YOUR OBJECTIVE:
With pictures excluded, copy word for word the lines in the data below from the line containing "This screenshot has height=631, width=460." through the line containing "Task: Expand the".

MATERIAL FOR THE TASK:

········

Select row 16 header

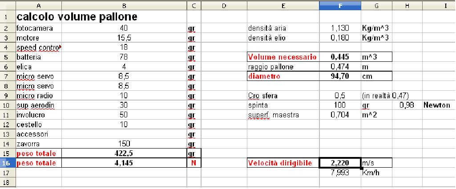[8, 163]
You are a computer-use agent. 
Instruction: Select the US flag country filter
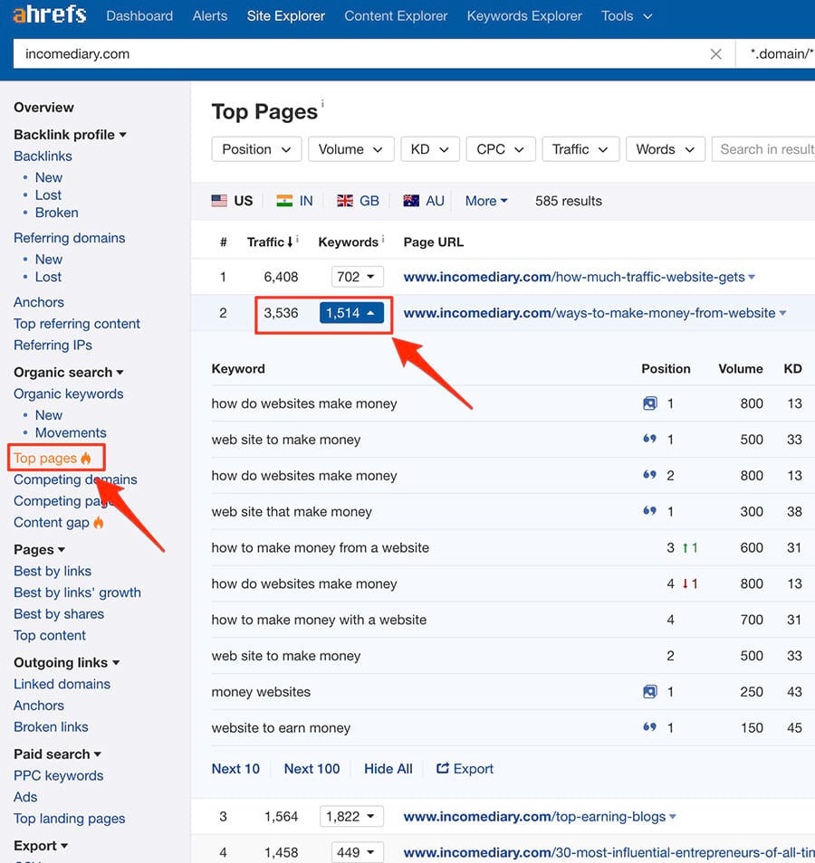tap(232, 201)
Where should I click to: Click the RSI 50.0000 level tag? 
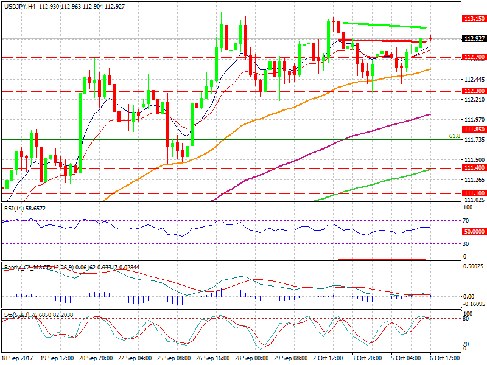(474, 232)
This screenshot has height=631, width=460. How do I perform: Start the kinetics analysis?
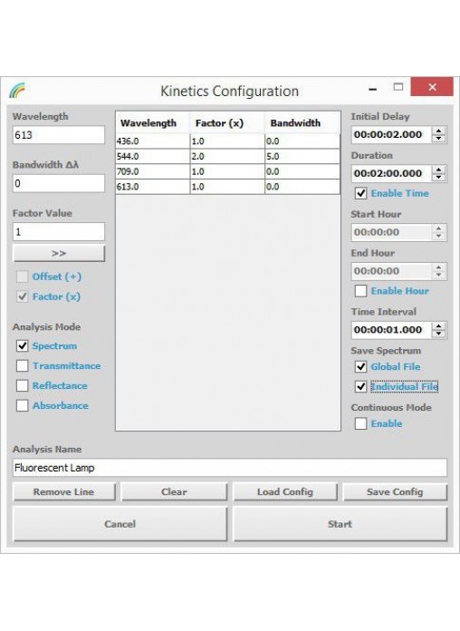point(340,524)
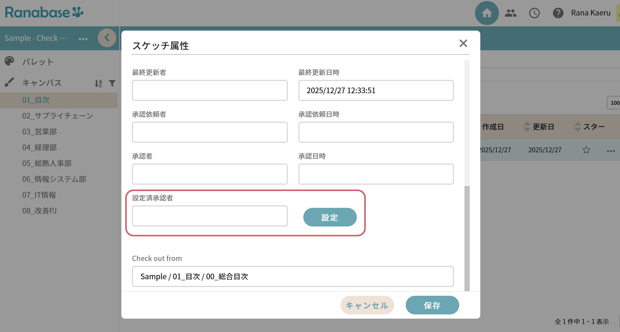Open the history clock icon
The height and width of the screenshot is (332, 620).
534,13
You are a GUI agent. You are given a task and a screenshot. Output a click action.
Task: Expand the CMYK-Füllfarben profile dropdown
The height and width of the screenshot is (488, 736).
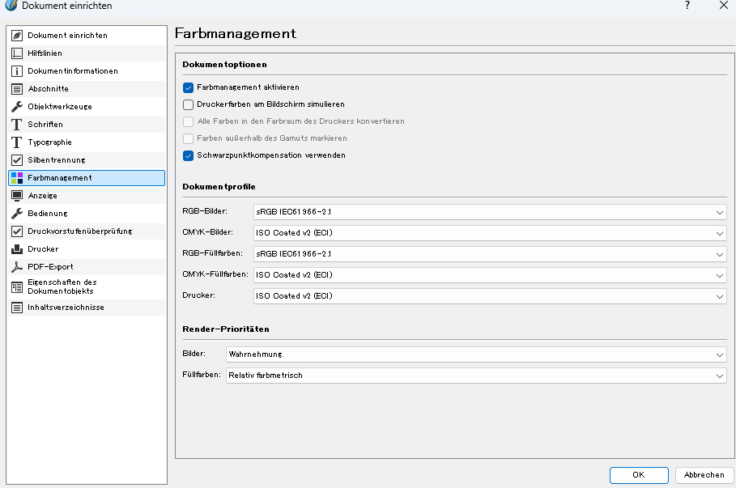(x=489, y=275)
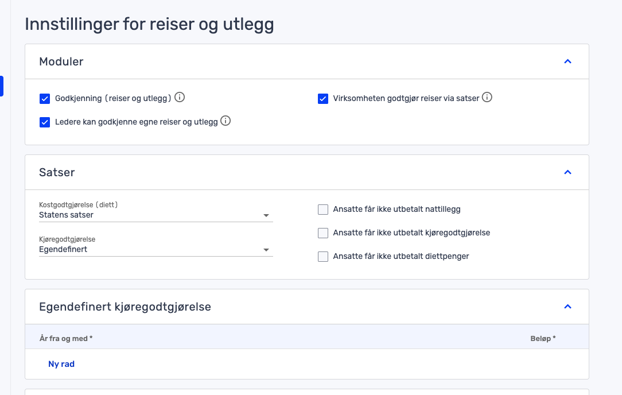Open Kostgodtgjørelse (diett) dropdown showing Statens satser
622x395 pixels.
(x=156, y=215)
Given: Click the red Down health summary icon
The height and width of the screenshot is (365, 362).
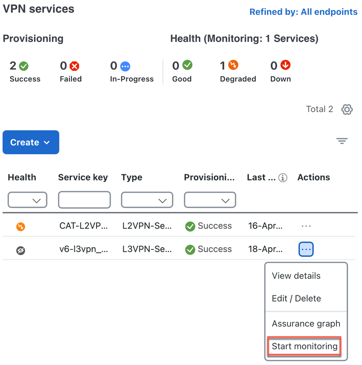Looking at the screenshot, I should (286, 65).

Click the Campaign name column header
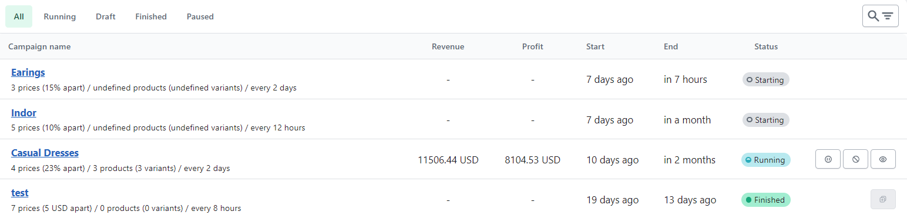[x=39, y=46]
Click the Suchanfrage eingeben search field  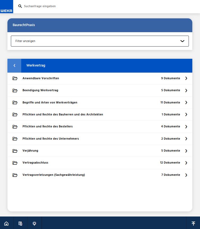click(80, 6)
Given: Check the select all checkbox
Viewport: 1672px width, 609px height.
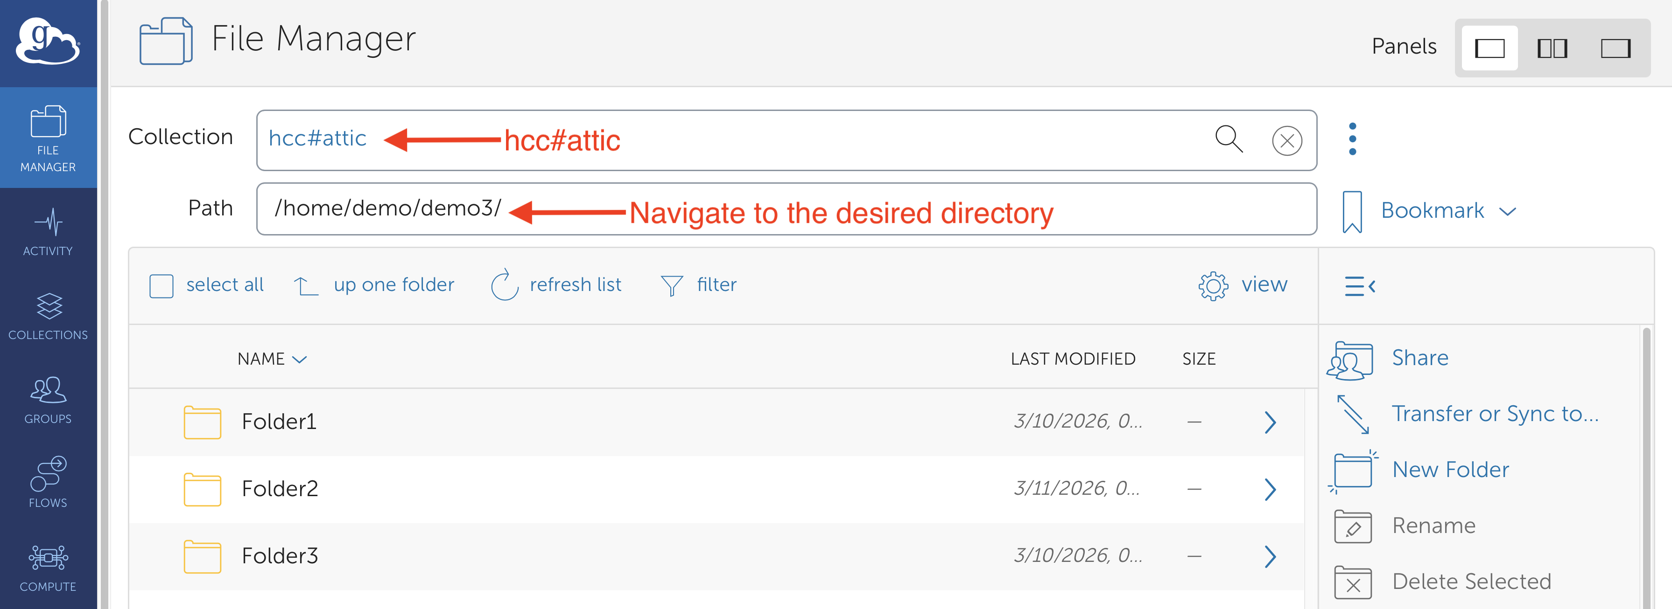Looking at the screenshot, I should [x=162, y=286].
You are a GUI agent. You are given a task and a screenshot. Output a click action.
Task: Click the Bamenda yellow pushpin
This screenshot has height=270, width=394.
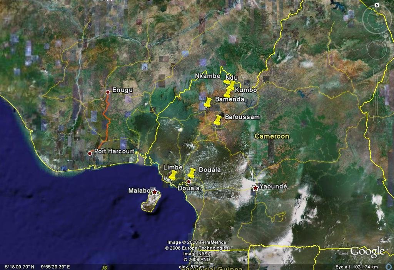tap(208, 103)
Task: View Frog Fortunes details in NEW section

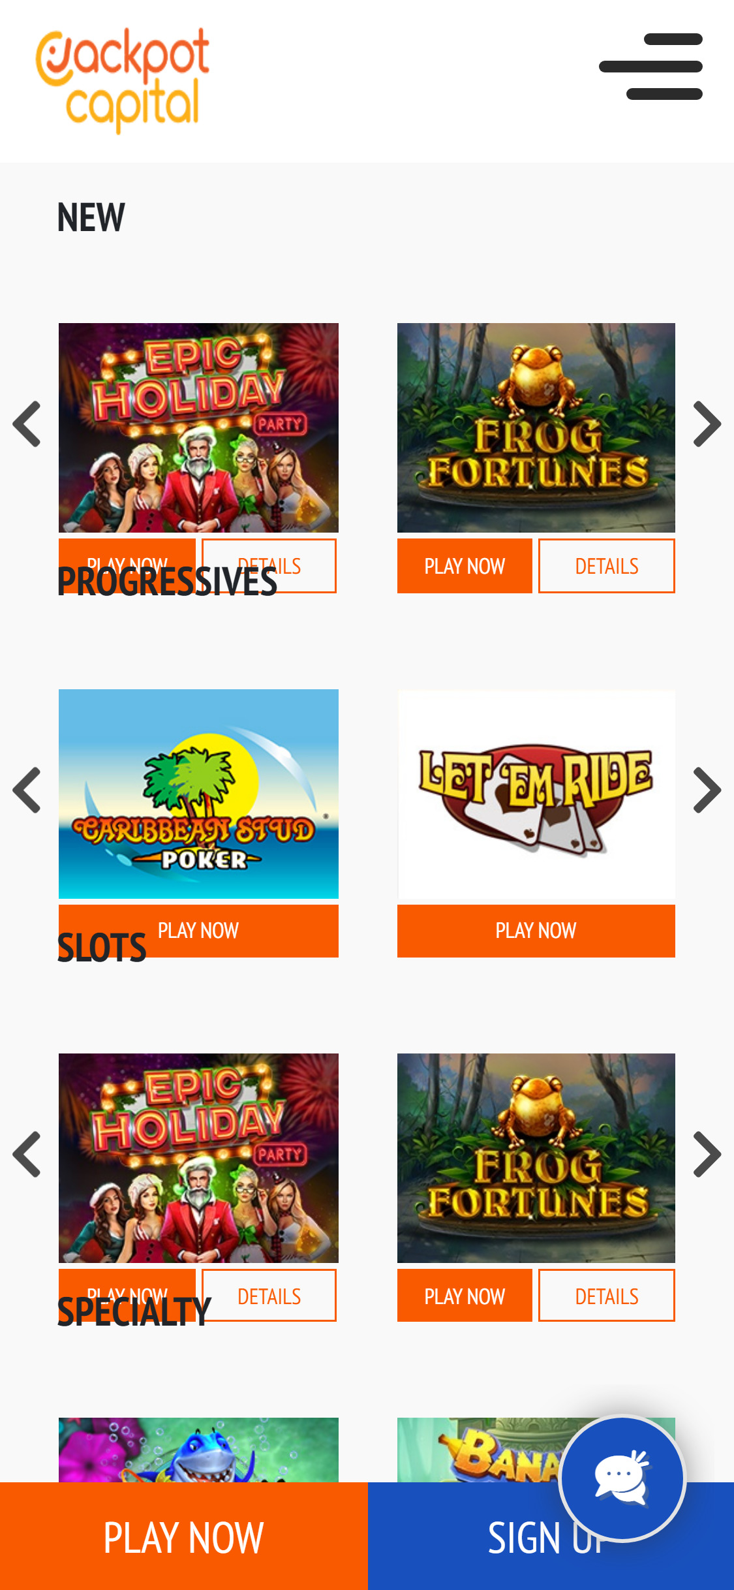Action: [607, 566]
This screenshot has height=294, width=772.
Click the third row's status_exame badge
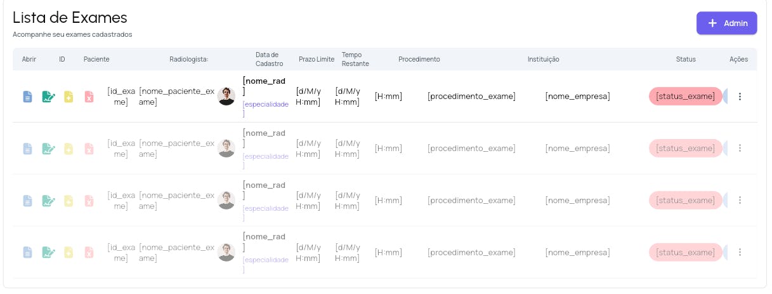point(685,201)

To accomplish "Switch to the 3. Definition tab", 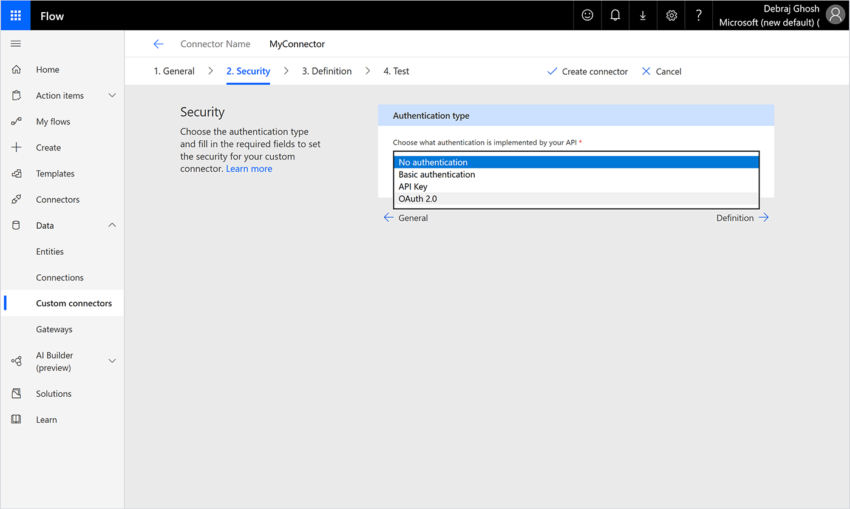I will 327,70.
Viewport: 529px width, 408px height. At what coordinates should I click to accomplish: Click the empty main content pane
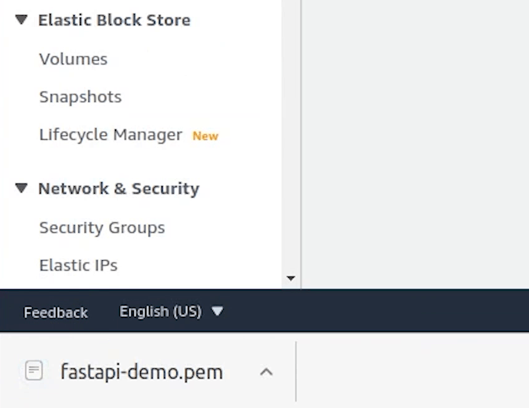click(x=415, y=145)
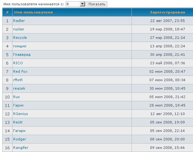Sort by Зарегистрирован column header
Screen dimensions: 193x152
coord(167,12)
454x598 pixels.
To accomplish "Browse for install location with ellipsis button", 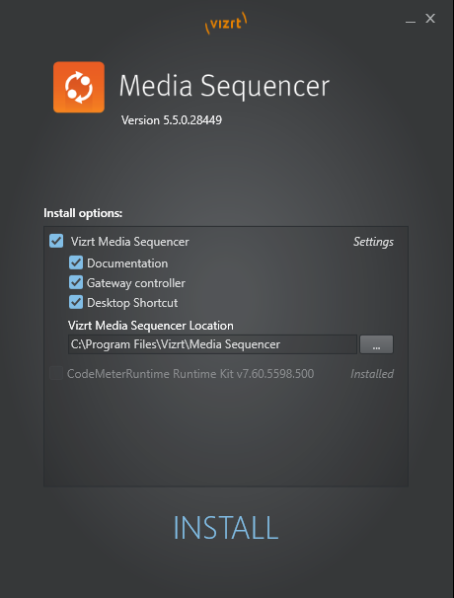I will (x=376, y=344).
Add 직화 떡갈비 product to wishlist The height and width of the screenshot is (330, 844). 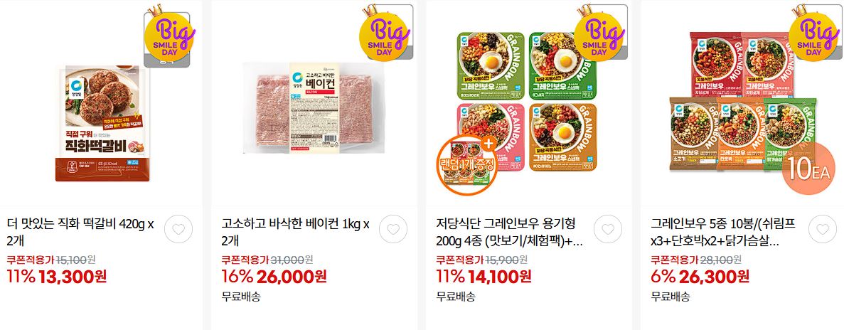pyautogui.click(x=178, y=229)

········

SOLVED PROBLEM:
This screenshot has height=631, width=460. How do I perform: Start the kinetics analysis?
point(340,524)
Open the history clock icon
The height and width of the screenshot is (332, 620).
534,13
You are a GUI agent. You are given a task and a screenshot. Output a click action.
Task: Expand the CMYK-Füllfarben profile dropdown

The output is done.